▸ Records

Content starts

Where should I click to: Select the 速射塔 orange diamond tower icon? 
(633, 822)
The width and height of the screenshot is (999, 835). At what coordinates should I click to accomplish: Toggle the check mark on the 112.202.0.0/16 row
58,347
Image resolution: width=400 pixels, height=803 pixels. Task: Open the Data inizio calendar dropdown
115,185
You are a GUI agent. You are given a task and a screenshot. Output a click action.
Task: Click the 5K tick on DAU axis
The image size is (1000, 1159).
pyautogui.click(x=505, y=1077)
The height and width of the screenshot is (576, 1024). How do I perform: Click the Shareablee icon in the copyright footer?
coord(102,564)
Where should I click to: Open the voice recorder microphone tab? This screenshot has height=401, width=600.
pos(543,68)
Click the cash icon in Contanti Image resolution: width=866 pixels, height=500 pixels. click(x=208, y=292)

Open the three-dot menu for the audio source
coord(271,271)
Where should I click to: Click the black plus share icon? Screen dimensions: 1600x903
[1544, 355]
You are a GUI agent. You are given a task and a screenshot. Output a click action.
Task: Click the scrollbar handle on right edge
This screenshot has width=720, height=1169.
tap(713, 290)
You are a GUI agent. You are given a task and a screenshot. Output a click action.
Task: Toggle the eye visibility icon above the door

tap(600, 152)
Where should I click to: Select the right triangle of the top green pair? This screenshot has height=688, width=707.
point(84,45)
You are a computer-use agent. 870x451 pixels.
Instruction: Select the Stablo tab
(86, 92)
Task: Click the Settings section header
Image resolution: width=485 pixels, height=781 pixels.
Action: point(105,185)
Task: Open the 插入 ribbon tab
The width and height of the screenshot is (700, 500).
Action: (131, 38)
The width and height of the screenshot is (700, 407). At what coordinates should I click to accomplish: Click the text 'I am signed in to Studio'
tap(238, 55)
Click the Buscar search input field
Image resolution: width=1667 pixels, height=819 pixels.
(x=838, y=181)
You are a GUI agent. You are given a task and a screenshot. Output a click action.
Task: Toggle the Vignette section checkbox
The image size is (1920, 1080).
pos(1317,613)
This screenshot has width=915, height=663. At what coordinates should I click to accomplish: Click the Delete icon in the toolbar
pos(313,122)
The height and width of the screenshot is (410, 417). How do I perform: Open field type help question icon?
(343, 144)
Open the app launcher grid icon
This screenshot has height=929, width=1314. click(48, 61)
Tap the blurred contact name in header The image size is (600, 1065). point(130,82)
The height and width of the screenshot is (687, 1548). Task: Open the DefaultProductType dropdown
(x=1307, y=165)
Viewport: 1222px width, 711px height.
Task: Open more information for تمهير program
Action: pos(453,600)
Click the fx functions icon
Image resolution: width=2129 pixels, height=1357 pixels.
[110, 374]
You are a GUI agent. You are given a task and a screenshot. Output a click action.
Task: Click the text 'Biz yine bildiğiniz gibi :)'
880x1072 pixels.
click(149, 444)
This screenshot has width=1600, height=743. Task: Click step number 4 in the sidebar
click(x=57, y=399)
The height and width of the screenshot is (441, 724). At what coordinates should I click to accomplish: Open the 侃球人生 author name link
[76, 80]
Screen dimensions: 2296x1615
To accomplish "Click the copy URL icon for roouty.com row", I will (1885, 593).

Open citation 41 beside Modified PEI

Content ends

▸ Action item
Everything above from the line with "Task: Toggle the eye" to the line with "Click the Buscar search input field", both included, must be repeated exactly, and nothing outside that range.

▸ Solution for this problem
Task: Toggle the eye visibility icon above the door

tap(600, 152)
Where should I click to: Select the right triangle of the top green pair? This screenshot has height=688, width=707.
point(84,45)
You are a computer-use agent. 870x451 pixels.
Instruction: Select the Stablo tab
(86, 92)
Task: Click the Settings section header
Image resolution: width=485 pixels, height=781 pixels.
Action: point(105,185)
Task: Open the 插入 ribbon tab
The width and height of the screenshot is (700, 500).
Action: (131, 38)
The width and height of the screenshot is (700, 407). At what coordinates should I click to accomplish: Click the text 'I am signed in to Studio'
tap(238, 55)
Click the Buscar search input field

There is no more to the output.